A surveillance system comprising at least one remote device (2) and a surveillance device (4) including camera means (6) adapted to produce a series of images of a static zone to be monitored, an image processor (8) including comparison means (10) arranged to compare each of said images with a previously produced reference image, in order to detect any difference therebetween, said image processor (8) being further arranged to select any portion of any of said images which differs from said reference image, and communication means (12) arranged to transmit image data characteristic of said portion or portions to said at least one remote device, the surveillance system operating under the control of a control means (14).
A system as claimed in Claim 1, wherein the at least one remote device is a telephone with a visual display.
A system as claimed in Claim 1, wherein said remote device is a GSM compatible mobile telephone.
A system as claimed in any preceding claim, wherein said communication means (12) includes means for compressing the image data prior to transmission.
A system as claimed in any preceding claim, wherein a selective vertical resolution system is utilised prior to transmission of said image data.
A system as claimed in any preceding claim, wherein the camera means (6) is a video camera preferably a charged-couple device (CCD) camera or an infra-red camera.
A system as claimed in any preceding claim, wherein the image processor (8) and camera means (6) are arranged to update the reference image periodically preferably after approximately every thirty subsequent images are produced.

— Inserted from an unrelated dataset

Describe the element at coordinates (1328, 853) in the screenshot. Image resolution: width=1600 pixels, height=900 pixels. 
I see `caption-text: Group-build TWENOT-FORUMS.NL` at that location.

A surveillance means (4) for use in a system as claimed in any preceding claim.
A remote device for use in a system as claimed in any of Claims 1 to 7.
A method of surveillance of a static zone including producing a series of images of the zone, comparing each of said images with a periodically updated reference image in order to detect a difference therebetween, selecting any portion of any of said images which differs from said reference image and transmitting image data characteristic of said portion or portions to at least one remote device arranged to receive said image data.
A method as claimed in Claim 10, wherein said determination of any difference between any of said images and said reference image is made if the image data characteristic of the produced image differs by more than 2% from the image data characteristic of the reference image.
A method as claimed in any of Claims 10 to 11, wherein the reference image is up dated after each series of approximately thirty images are produced.
A method as claimed in any of Claims 10 to 12 wherein an operator of any one of said remote devices on receipt of said image data can determine whether or not the surveillance area has been intruded into by a non-authorised person and can take action accordingly.
A method as claimed in Claim 13, wherein said person causes an alarm to be raised at said zone and/or at a further remote station.
A method as claimed in any of Claims 10 to 13, wherein if said data cannot be successfully transmitted to one of said remote devices a message to this effect is transmitted to a still further remote device.